Oddly, it was the simple normality of the defendants that strengthened my desire for justice. The banality of evil was made clear when Schutz listened through his headphones (due to his hearing difficulties) and Furchner fiddled with his sunglasses.

At one point, Heike Trautmann, a high-ranking police officer, showed court records of Schutz’s service in the SS after he responded to the Führer’s call to join the Nazi cause.

Trautmann revealed that during the 40 months Schutz was a guard at Sachsenhausen there were 38,110 deaths: “They were gassed, shot or died as a result of malnutrition and poor hygiene.”

Heinrich Himmler (center) at Stutthof, the first Nazi camp outside Germany

Heinrich Himmler (center) at Stutthof, the first Nazi camp outside Germany

He asked a court official for help in unrolling the list on which Sachsenhausen staff had detailed the daily murders of Allied prisoners, political opponents and “antisocials” such as Jews and Gypsies. Incredibly, it was 14 metres long.

This was a startling indication of the scale of these crimes and a reminder that even the most disturbing evil is carried out not by monsters or freaks, but by ordinary people, driven by typical human traits such as ambition, fear or a misguided sense of duty.

The Nazi regime needed bureaucrats, guards and secretaries to function effectively, and as historian Rachel Century told me, if enough people had refused to cooperate, millions of lives could have been saved.

Of the 110,000 inmates held at Stutthof, some 64,000 died, including some 28,000 Jews, political prisoners, homosexuals and survivors of the Warsaw Uprising. Many were executed, but others died of disease, exhaustion and starvation.

Asia Shindelman was 15 years old (three years younger than Furchner) when she was taken to Stutthof in a cattle truck with her family. She told me of watching her grandmother being taken away to be murdered, prisoners being thrown into electrified fences, and men being fed to dogs “like meat.”

“It’s not possible for anyone to say that they didn’t know what was happening around them,” said Shindelman, who was among the four percent of Lithuanian Jews who survived the Holocaust. “We didn’t look like people, we looked like skeletons.”

We can easily blame leaders for wrongdoing, but the potential for depravity lurks beneath the surface of all human societies. Throughout my life, I have seen it repeatedly: from the slaughter of two million Cambodians under the despotic Pol Pot and the genocide in Rwanda to the most recent events in the Middle East.

Or if you look at the horrendous massacre of murder, rape and torture being carried out by Russian soldiers and their henchmen in Ukraine, is it any wonder that Ukrainians are enraged when foreigners nonchalantly blame Putin alone for the nightmare that is befalling their nation?

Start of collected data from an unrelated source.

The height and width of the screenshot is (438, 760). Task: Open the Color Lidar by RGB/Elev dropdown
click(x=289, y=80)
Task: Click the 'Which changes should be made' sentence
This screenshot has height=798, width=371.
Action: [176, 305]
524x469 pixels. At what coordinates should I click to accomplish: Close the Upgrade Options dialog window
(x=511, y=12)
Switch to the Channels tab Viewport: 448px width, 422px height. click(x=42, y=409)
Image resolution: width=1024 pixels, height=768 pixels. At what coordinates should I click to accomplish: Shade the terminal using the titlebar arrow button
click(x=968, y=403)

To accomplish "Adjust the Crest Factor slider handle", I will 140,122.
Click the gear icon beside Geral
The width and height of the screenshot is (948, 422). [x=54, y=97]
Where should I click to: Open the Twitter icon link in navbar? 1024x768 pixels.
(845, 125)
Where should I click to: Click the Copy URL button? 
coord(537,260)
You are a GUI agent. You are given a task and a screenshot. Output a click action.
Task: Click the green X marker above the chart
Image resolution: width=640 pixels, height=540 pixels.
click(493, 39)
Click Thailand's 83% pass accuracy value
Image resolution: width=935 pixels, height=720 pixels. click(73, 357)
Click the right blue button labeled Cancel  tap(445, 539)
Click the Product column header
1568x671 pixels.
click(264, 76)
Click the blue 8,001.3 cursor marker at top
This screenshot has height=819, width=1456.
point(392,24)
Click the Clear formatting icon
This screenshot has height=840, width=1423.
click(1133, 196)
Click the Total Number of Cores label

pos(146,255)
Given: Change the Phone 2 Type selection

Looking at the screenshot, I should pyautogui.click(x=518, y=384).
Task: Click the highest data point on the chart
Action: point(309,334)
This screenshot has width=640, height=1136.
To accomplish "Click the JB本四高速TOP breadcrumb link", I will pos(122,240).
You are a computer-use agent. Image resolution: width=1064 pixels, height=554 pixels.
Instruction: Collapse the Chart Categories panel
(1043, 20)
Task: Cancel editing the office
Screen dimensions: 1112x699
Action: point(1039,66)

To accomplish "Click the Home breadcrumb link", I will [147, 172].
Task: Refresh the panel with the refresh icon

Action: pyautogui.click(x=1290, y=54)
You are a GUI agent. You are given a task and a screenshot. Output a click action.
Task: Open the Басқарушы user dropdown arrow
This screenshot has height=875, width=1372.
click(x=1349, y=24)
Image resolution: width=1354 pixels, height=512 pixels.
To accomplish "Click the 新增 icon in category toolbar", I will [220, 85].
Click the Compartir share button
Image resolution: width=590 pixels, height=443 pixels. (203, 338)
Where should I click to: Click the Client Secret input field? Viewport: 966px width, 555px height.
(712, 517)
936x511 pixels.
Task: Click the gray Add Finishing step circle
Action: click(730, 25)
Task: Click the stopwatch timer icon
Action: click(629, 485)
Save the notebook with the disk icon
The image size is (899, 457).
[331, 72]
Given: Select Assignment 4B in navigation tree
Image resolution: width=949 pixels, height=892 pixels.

I have met many victims of abuse and torture whilst working as a journalist around the world and have often wondered how anyone could commit such atrocities.

A few weeks before attending those trials, I interviewed a Chinese policeman who told me how he had helped beat and brutalize Uighurs during the dictatorial crackdown on Muslim minorities. He spoke of whipping people until they were blind and using electric batons on their genitals.

This man was a whistleblower who fled China in disgust at his own role in those sordid events. He was remorseful, but he demonstrated how a perverse sense of duty and fear of punishment led an ordinary man to help torture innocent people.

That’s why those judgments matter and why I changed my mind when I looked at those two old men.

They remind us how ordinary men and women assist and carry out the most terrible crimes.

And for the sake of humanity, we must send a strong message to all those who participate in such atrocities: that they will never be safe from justice.